Records for this task:
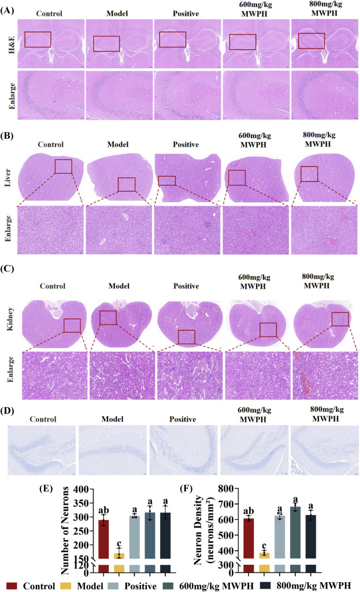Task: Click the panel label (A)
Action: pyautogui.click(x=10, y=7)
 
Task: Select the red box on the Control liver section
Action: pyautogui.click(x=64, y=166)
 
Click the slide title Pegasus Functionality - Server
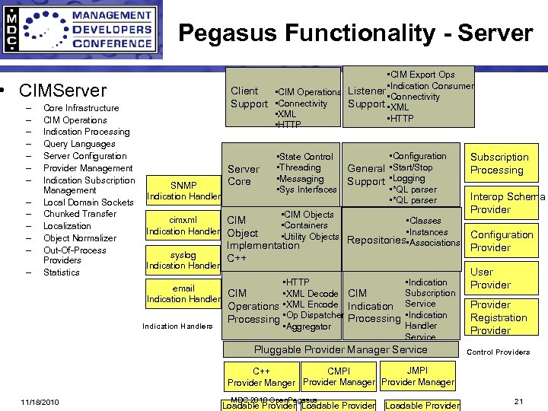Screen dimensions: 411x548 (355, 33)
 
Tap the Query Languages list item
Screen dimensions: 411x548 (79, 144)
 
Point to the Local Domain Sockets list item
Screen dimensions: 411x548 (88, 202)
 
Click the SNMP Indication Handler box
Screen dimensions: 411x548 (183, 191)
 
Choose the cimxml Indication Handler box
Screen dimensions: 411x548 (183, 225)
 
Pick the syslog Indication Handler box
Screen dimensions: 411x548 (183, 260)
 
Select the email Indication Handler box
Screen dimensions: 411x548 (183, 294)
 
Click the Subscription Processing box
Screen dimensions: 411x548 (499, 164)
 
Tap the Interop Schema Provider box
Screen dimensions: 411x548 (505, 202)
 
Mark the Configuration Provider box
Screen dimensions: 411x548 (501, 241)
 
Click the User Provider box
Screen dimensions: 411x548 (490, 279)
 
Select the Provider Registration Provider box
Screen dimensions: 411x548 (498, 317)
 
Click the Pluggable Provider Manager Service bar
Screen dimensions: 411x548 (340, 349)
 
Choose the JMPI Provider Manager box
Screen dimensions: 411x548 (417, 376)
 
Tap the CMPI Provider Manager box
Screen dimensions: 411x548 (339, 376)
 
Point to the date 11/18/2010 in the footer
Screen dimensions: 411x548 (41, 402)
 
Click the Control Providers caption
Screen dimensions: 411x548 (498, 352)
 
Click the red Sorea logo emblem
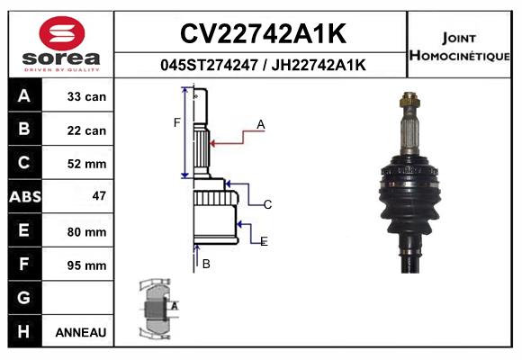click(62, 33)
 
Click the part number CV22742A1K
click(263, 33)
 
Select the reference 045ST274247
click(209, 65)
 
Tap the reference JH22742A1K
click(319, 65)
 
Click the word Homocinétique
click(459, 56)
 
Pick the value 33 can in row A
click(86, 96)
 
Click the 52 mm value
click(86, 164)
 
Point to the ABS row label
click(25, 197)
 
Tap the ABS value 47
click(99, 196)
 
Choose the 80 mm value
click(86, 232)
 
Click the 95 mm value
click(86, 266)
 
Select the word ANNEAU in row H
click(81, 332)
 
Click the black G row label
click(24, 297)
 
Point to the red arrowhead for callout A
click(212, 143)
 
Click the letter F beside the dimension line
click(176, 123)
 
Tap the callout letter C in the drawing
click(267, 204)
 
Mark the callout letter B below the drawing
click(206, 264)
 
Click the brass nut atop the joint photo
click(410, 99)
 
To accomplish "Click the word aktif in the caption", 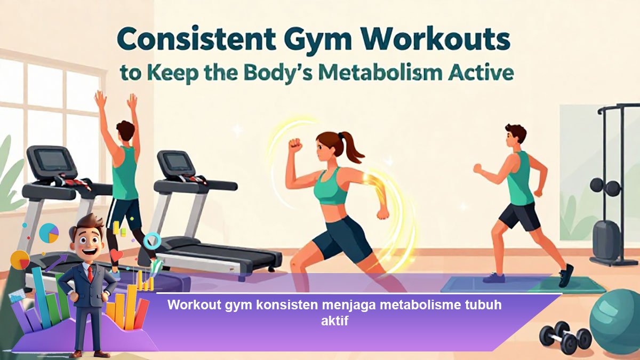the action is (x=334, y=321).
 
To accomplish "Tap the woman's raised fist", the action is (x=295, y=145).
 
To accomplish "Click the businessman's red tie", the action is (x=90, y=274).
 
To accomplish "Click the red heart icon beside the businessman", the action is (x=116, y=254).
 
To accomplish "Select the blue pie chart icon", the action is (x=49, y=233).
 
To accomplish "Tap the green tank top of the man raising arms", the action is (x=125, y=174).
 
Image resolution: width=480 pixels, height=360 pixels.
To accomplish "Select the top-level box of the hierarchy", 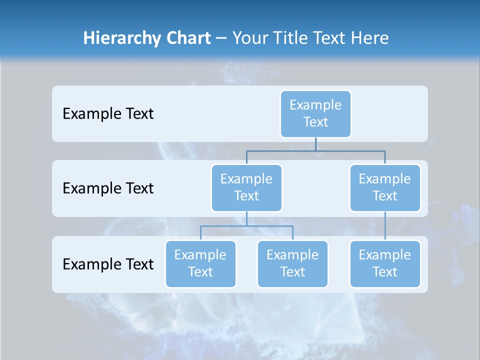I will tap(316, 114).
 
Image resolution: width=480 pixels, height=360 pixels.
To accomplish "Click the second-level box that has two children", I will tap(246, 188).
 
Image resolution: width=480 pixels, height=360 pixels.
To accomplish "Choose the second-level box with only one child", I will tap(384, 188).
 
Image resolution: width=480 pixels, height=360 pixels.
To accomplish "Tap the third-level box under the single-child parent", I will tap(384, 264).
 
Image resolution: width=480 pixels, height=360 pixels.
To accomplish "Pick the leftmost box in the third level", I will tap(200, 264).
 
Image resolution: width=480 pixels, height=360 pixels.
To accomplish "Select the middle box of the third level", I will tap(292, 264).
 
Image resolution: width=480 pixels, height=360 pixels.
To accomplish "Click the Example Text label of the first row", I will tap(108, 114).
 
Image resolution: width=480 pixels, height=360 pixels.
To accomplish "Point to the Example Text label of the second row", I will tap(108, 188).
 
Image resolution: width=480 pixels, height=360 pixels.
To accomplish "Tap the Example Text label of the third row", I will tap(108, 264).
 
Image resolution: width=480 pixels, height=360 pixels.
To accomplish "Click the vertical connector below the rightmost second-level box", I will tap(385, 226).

==

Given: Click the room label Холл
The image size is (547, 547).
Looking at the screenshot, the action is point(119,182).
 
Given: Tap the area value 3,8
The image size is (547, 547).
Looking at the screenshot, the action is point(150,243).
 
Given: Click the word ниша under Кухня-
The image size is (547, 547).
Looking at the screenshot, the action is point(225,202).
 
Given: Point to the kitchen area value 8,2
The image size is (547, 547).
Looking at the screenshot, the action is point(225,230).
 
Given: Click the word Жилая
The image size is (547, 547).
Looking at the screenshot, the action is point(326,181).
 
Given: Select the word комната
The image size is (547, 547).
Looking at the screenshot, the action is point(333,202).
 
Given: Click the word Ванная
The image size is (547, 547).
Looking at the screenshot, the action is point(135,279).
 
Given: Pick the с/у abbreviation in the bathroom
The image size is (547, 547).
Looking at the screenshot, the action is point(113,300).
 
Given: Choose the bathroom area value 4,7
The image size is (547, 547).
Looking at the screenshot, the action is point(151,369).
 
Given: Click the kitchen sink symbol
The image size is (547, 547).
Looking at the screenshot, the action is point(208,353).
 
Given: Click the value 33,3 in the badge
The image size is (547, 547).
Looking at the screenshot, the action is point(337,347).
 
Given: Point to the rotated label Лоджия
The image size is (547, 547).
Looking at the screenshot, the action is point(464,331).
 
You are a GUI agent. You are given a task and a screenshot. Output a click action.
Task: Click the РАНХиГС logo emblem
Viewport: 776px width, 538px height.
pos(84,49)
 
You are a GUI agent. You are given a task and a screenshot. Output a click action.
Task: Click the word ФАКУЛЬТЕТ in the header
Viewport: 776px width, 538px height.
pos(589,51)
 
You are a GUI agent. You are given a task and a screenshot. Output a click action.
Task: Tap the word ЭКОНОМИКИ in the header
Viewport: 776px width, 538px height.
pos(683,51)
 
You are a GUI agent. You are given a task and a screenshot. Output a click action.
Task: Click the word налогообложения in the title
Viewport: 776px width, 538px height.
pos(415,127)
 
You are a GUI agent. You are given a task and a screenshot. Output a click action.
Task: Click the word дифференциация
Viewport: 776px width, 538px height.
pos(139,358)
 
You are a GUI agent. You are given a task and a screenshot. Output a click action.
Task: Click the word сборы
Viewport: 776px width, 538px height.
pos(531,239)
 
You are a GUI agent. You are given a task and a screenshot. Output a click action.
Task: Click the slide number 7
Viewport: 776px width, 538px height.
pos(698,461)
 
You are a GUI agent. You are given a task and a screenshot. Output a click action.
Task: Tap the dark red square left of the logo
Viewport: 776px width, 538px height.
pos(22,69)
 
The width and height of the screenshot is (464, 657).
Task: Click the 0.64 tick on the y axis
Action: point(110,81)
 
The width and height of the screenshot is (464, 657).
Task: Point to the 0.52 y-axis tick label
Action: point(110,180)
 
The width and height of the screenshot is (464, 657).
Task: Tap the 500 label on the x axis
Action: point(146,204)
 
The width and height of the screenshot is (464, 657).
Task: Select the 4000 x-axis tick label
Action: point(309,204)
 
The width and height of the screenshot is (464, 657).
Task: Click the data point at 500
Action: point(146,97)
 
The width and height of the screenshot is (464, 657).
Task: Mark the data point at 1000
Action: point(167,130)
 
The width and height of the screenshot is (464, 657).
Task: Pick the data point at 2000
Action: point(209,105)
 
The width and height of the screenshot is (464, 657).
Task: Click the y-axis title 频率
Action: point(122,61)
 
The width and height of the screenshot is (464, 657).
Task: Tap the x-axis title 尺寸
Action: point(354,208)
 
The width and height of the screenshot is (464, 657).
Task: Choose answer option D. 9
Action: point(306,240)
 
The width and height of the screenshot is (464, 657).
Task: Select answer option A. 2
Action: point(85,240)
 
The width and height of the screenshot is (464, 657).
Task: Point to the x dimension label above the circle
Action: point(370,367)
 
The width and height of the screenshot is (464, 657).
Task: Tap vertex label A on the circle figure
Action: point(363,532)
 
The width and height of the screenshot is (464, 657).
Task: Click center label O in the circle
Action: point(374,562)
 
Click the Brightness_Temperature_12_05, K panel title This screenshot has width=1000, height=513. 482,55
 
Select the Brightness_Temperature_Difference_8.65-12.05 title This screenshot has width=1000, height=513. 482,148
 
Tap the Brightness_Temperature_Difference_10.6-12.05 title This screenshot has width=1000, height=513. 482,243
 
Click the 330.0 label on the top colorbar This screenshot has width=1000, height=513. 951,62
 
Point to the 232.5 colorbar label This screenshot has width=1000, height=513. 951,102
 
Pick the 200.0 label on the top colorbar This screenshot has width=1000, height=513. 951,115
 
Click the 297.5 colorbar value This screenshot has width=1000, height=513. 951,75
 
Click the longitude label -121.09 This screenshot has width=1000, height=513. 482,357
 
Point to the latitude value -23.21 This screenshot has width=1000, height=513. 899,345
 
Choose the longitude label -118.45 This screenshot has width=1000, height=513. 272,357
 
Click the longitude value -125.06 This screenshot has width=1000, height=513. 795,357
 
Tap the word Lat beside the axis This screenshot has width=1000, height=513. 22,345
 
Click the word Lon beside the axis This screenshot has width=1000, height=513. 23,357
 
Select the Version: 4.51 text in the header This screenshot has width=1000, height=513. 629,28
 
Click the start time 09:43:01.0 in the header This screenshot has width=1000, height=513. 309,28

Aim: Swap "header" for "title bar" in everything from the line containing "Tap the word Lat" down to the line containing "Click the start", and give those lines again with nothing else changed.

Completed task:
Tap the word Lat beside the axis This screenshot has width=1000, height=513. 22,345
 
Click the word Lon beside the axis This screenshot has width=1000, height=513. 23,357
 
Select the Version: 4.51 text in the title bar This screenshot has width=1000, height=513. 629,28
 
Click the start time 09:43:01.0 in the title bar This screenshot has width=1000, height=513. 309,28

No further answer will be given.